Andrew Bailey has warned the economy is at risk of stalling and vowed to ramp up stimulus if needed, as he prepares to fight the damage caused by another Covid wave.
The Bank of England Governor said that risks to the recovery are “very much on the downside” amid surging cases of coronavirus and a new crackdown on freedom. But he added that Threadneedle Street has enough monetary firepower to tackle a second or third wave of the virus.
A surge in cases and fearful consumers could bring Britain's post-lockdown rebound to an end, Mr Bailey said. He also urged banks to draw on their reserves and inject more money into the economy despite a “natural unease” following the financial crisis.
Speaking on a panel at the Single Resolution Board conference, Mr Bailey said: “The risks are very much on the downside and that of course reflects for all of us unfortunately the pattern of returning evidence of Covid.
"Secondly, I think unsurprisingly, the natural caution of people to engage in activity in view of that."
The Governor added that the Bank is “not out of firepower” and added that policymakers must use their tools “actively and aggressively”.
Mr Bailey said banks and the economy would benefit from lenders using their "rainy day" buffer during the crisis.
The Bank released the cash buffer it makes banks hold when the pandemic struck, allowing them to keep supplying credit to the economy.
Banks build up extra capital when times are good so they can absorb losses if a downturn strikes. The reduction of the countercyclical buffer in March unleashed up to £190bn for lending.
Mr Bailey said: “Using capital buffers to support the economy is not just to the benefit of the economy it's to the benefit of the banks as well. These things are very closely linked."
Mr Bailey’s comments came as the Bank's Financial Policy Committee (FPC), which monitors risks in the system, warned that some firms are struggling to access borrowing and this could “translate into signs of distress in the coming months”.
The FPC predicted that insolvencies will increase as companies struggle to cope with the economic crisis.
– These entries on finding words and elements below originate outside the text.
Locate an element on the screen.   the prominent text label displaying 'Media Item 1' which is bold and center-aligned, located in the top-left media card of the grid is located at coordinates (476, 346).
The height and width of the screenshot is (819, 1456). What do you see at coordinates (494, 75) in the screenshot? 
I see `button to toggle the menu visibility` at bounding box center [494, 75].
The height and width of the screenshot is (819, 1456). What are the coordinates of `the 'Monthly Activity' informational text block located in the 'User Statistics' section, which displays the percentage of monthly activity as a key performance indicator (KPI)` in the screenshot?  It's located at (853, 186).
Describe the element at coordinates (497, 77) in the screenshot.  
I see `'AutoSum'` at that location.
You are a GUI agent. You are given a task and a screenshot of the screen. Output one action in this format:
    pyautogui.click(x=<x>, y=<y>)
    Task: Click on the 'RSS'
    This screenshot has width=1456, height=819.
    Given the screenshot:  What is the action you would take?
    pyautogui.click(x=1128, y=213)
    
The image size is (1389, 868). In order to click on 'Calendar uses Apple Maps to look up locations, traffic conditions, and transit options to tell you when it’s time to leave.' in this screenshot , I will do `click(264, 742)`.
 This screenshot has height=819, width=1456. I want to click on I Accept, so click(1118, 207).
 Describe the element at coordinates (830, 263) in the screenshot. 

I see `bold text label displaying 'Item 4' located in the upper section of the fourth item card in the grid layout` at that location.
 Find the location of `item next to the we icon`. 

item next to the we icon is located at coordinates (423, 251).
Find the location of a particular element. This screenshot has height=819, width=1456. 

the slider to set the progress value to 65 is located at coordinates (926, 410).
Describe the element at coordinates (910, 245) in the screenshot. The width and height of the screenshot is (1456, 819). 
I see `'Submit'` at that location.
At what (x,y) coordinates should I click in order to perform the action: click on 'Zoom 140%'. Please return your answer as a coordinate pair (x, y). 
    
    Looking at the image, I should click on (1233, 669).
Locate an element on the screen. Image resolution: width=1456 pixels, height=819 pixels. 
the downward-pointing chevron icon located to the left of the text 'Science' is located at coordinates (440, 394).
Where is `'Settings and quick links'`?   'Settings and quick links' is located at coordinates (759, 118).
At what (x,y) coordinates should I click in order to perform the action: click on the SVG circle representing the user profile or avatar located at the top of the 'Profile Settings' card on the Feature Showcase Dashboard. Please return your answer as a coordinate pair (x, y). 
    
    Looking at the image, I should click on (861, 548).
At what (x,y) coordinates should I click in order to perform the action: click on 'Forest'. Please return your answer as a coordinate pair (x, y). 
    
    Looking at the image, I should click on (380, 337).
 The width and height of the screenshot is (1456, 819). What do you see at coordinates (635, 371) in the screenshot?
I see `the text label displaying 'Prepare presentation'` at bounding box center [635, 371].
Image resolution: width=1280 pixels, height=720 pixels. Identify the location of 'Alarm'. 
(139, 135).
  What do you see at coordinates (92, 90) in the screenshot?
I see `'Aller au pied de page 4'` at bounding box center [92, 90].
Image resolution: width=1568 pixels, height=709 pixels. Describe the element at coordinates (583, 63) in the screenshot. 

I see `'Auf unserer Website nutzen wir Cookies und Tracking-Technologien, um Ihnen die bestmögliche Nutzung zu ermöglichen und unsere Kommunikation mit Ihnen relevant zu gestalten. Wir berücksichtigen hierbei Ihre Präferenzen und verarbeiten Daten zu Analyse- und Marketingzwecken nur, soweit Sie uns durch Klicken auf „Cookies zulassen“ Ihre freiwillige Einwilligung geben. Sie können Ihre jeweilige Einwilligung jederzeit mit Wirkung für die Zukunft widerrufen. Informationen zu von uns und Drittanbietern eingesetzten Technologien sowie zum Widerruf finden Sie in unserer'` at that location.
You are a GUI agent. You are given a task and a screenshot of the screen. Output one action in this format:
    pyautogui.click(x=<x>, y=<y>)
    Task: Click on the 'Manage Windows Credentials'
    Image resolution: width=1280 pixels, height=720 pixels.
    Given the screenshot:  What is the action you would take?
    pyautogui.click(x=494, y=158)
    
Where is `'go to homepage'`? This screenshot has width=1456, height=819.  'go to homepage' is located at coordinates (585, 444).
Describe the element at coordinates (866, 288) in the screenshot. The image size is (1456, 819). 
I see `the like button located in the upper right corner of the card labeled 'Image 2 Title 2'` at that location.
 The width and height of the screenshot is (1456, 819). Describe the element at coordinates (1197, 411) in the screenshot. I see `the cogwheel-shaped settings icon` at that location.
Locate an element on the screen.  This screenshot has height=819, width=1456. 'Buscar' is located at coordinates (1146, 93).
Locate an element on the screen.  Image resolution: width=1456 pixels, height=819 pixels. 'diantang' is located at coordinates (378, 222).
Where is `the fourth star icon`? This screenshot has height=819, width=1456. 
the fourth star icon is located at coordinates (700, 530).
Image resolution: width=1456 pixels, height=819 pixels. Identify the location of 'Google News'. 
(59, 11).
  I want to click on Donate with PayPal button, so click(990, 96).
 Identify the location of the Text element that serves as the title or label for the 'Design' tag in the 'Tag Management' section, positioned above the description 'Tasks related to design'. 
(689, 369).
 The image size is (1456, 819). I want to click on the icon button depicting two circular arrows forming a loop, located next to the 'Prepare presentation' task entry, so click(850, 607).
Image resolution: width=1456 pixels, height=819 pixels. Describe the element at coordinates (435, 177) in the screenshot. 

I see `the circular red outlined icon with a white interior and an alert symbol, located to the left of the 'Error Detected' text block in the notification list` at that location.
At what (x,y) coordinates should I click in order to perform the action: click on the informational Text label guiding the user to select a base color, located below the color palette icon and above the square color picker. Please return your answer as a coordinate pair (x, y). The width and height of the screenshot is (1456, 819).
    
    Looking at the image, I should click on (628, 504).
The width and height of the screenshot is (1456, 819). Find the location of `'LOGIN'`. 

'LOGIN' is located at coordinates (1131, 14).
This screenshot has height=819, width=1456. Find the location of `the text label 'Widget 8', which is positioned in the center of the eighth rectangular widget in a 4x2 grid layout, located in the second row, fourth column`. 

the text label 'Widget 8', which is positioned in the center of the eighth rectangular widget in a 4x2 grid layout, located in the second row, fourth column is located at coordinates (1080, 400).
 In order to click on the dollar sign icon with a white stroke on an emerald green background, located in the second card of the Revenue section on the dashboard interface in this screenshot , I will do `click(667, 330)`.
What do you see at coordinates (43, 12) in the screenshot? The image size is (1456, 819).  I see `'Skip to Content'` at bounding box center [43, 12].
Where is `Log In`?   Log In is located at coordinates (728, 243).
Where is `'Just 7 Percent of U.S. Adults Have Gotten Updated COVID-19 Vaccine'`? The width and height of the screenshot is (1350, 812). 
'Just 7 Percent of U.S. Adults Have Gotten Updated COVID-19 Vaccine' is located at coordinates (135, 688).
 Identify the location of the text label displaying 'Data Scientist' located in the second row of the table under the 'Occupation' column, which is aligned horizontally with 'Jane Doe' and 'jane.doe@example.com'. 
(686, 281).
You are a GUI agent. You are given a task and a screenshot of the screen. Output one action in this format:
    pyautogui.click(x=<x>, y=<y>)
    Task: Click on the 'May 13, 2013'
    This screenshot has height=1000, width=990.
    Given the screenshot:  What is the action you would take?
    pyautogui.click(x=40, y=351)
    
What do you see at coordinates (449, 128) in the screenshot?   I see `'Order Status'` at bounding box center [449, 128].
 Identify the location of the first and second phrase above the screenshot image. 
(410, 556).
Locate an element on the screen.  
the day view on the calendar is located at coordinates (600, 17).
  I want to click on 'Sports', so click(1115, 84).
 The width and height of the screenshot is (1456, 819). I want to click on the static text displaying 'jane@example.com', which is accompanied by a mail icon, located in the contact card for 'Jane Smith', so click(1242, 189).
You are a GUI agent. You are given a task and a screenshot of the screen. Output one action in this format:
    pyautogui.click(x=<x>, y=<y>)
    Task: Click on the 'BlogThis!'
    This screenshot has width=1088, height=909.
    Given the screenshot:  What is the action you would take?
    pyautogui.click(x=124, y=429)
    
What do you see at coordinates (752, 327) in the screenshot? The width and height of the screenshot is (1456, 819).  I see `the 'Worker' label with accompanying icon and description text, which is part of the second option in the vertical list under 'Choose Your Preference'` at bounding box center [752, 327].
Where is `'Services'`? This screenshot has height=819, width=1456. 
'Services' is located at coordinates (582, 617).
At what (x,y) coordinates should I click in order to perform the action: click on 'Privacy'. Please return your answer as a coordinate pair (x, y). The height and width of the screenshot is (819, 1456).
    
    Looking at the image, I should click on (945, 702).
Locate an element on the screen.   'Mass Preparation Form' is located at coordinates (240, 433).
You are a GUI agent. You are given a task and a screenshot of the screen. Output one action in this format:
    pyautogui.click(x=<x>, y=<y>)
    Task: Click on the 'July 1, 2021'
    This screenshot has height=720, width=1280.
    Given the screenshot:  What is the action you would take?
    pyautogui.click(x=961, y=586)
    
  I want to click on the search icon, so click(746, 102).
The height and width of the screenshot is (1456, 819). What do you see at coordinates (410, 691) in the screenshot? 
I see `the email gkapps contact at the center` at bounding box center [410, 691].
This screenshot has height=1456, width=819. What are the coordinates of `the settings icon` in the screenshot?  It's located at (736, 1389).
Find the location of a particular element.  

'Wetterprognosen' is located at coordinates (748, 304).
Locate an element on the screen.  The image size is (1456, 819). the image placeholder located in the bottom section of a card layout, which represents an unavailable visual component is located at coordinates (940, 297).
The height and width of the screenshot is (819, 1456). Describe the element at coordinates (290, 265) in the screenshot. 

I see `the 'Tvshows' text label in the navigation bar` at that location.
Corporate borrowing costs are likely to rise when government loan guarantee schemes end, it added.
Brexit could also pose a risk to the economy if a deal with the European Union is not reached by triggering sharp swings on the markets, it added.
The FPC said: “Some market volatility and disruption to financial services, particularly to EU-based clients, could arise."
However, the policymakers added that most threats to financial stability from Britain’s exit from the EU had been reduced after “extensive preparations” by authorities and firms.
Brussels removed one of the biggest risks facing the financial system by granting market access to the UK clearing houses that are vital in greasing the wheels of international finance for an extra 18 months.